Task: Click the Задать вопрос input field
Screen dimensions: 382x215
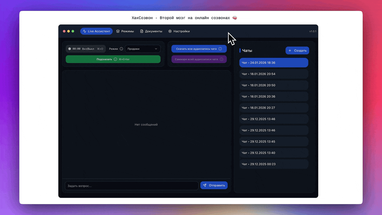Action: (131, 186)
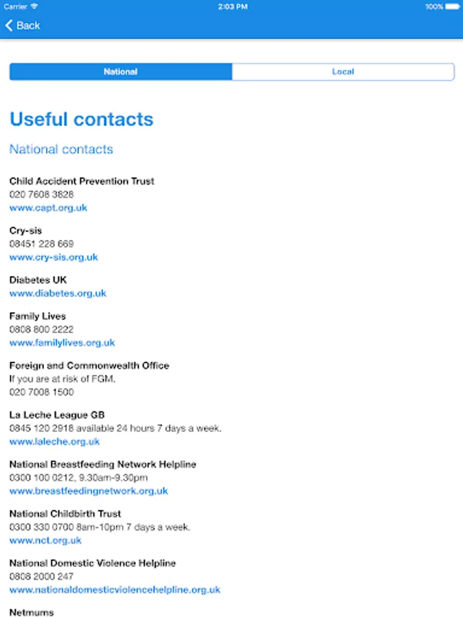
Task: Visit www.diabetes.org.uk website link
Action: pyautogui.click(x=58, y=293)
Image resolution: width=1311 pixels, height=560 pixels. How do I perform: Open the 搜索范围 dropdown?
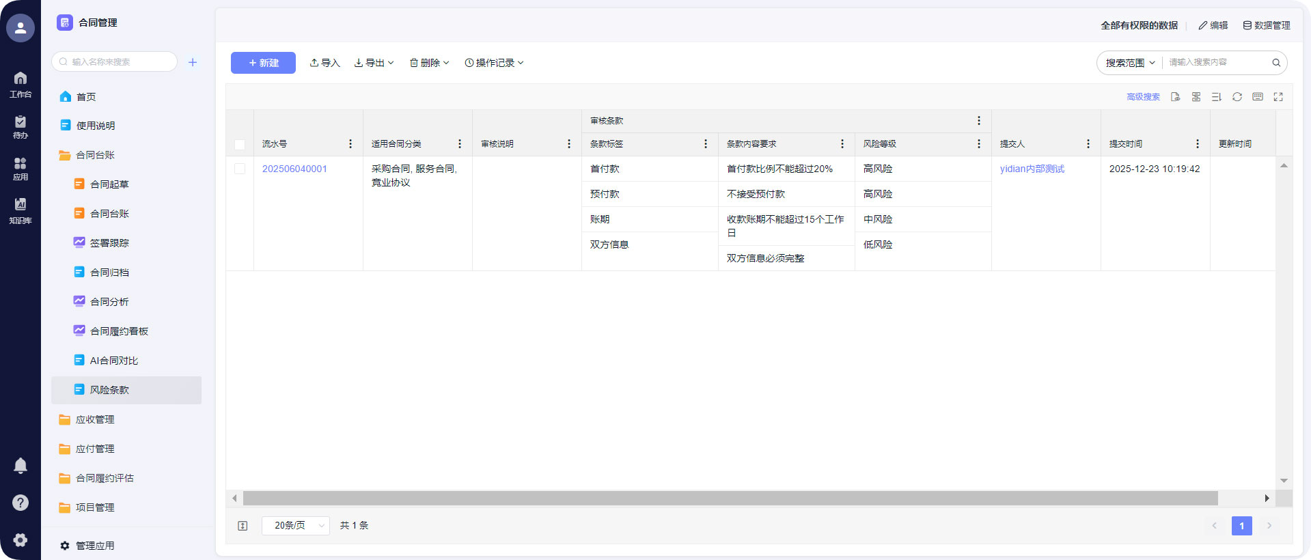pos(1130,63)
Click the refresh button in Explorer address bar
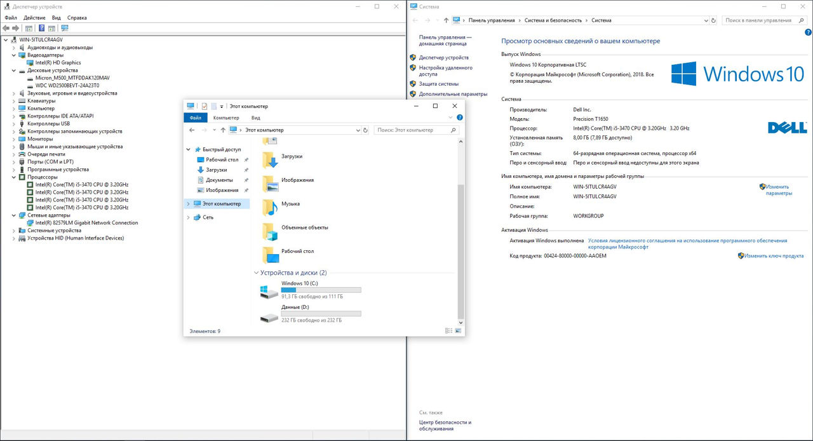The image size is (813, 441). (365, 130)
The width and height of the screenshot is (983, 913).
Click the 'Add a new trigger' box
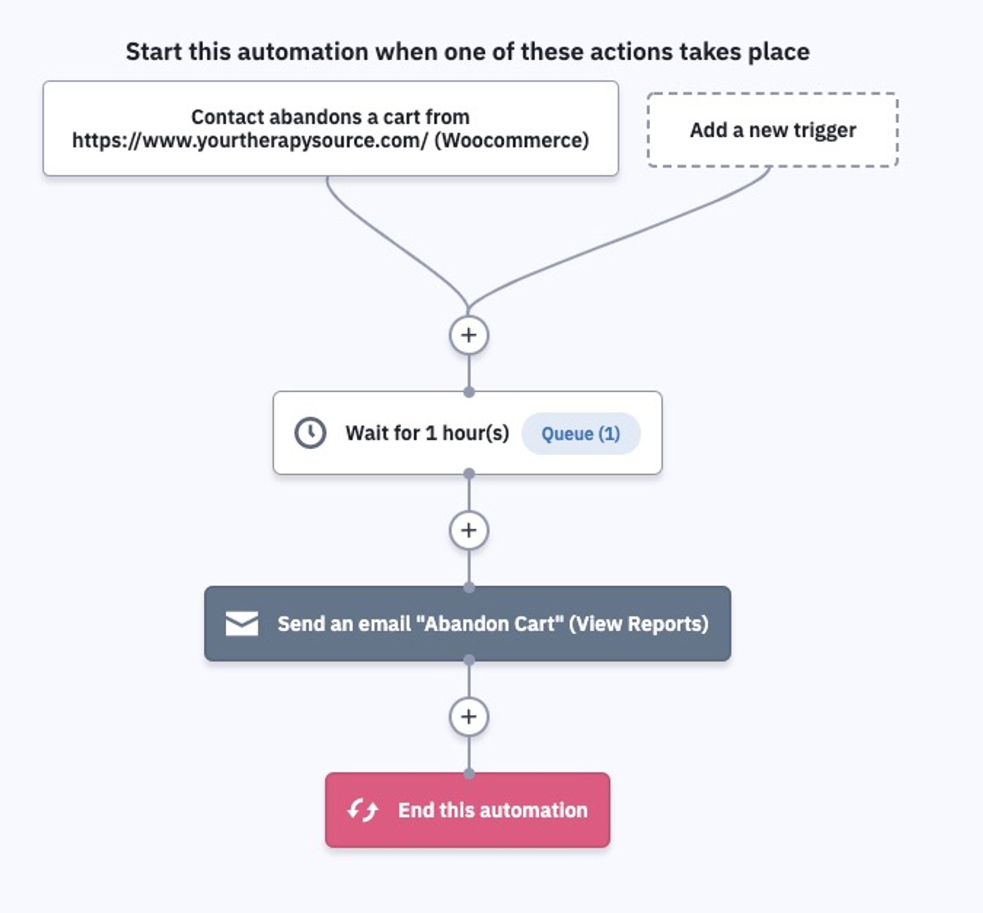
====
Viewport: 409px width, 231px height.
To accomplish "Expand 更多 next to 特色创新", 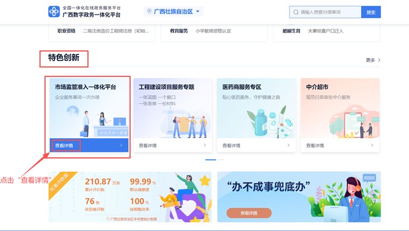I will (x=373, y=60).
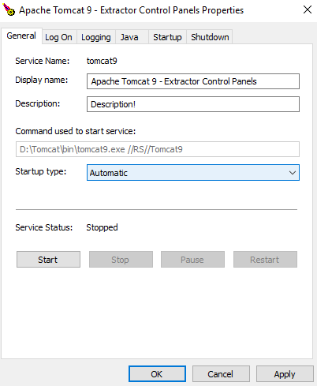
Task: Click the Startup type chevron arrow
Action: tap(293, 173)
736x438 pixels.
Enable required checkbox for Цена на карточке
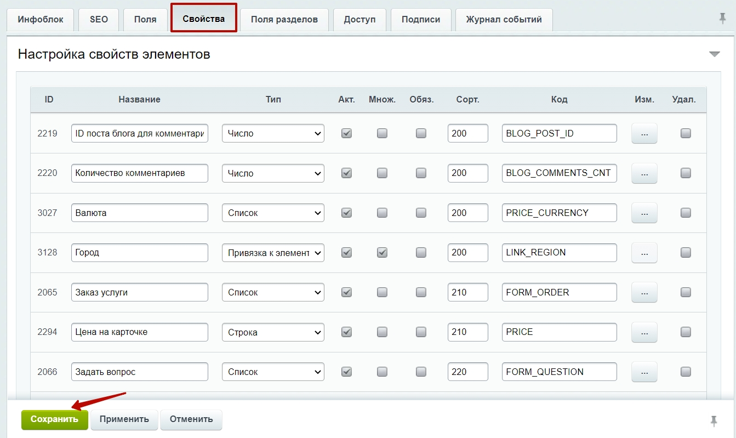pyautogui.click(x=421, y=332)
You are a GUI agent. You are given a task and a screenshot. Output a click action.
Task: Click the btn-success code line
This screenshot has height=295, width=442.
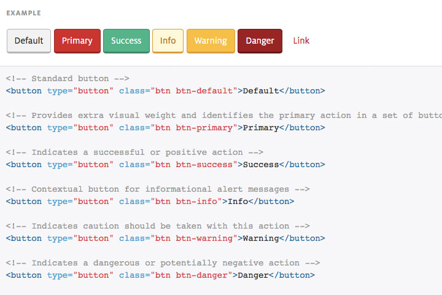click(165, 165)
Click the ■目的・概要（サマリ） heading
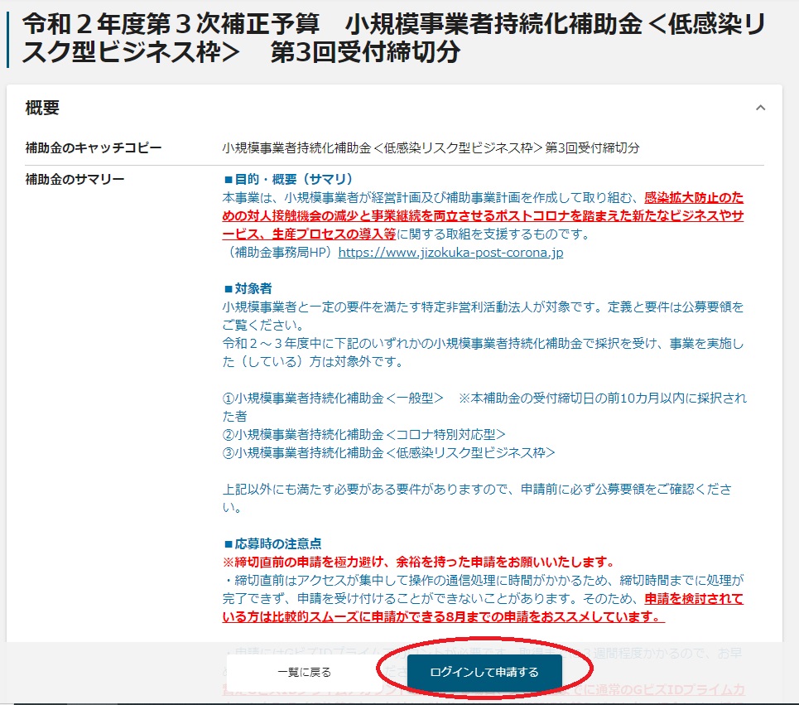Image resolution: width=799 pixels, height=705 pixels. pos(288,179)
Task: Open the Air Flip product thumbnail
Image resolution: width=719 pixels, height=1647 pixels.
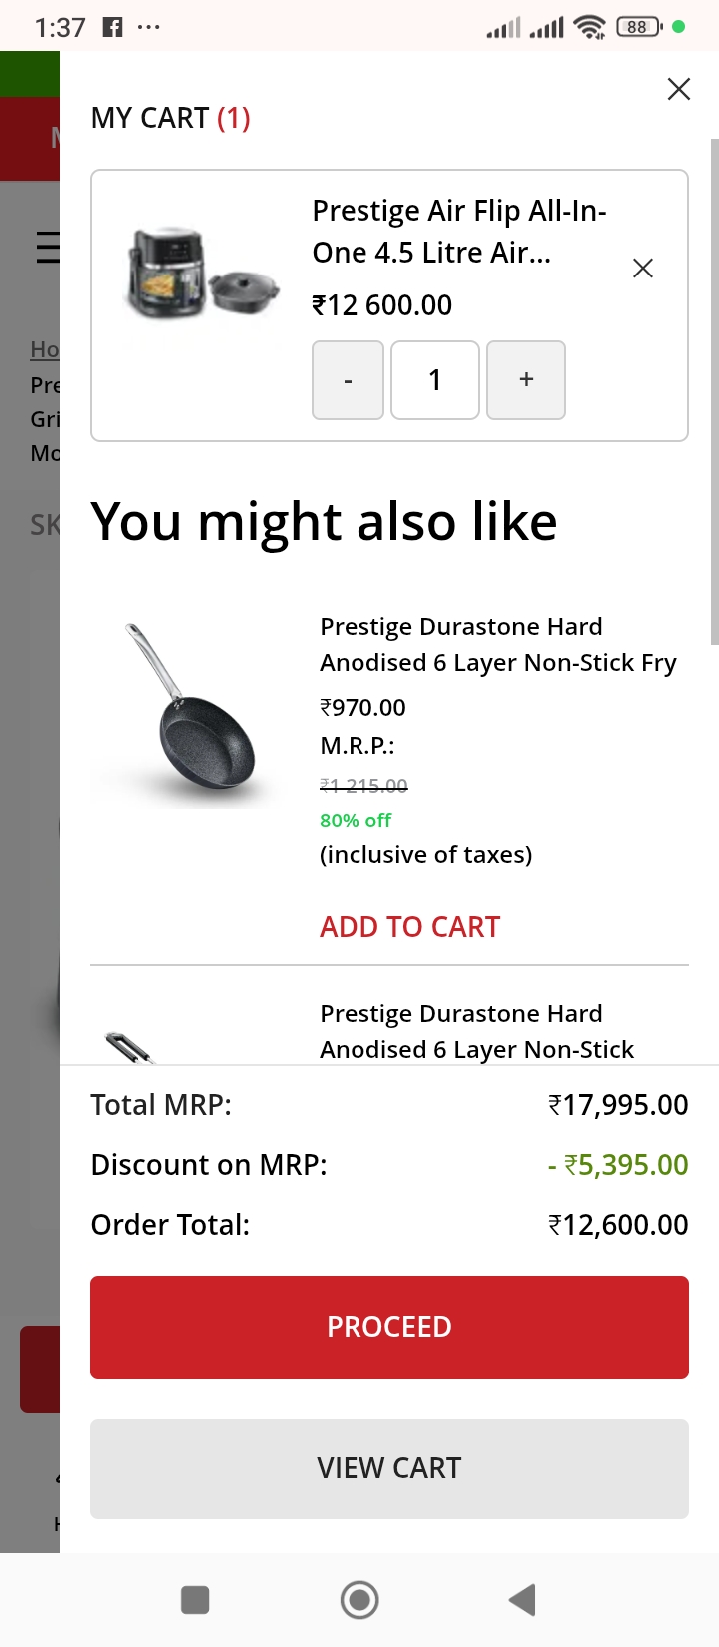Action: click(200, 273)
====
Brief
An exact copy is needed. It runs from the line above containing "Screen dimensions: 382x215" down to the line containing "Click the 'Add a new trigger' box", both included, with no pictures.

Your response
Screen dimensions: 382x215
Action: (131, 186)
Task: Visit www.diabetes.org.uk website link
Action: pyautogui.click(x=58, y=293)
Image resolution: width=1311 pixels, height=560 pixels. How do I perform: Open the 搜索范围 dropdown?
pos(1130,63)
Click the refresh button in Explorer address bar
The image size is (813, 441). (365, 130)
The width and height of the screenshot is (983, 913).
Click the 'Add a new trigger' box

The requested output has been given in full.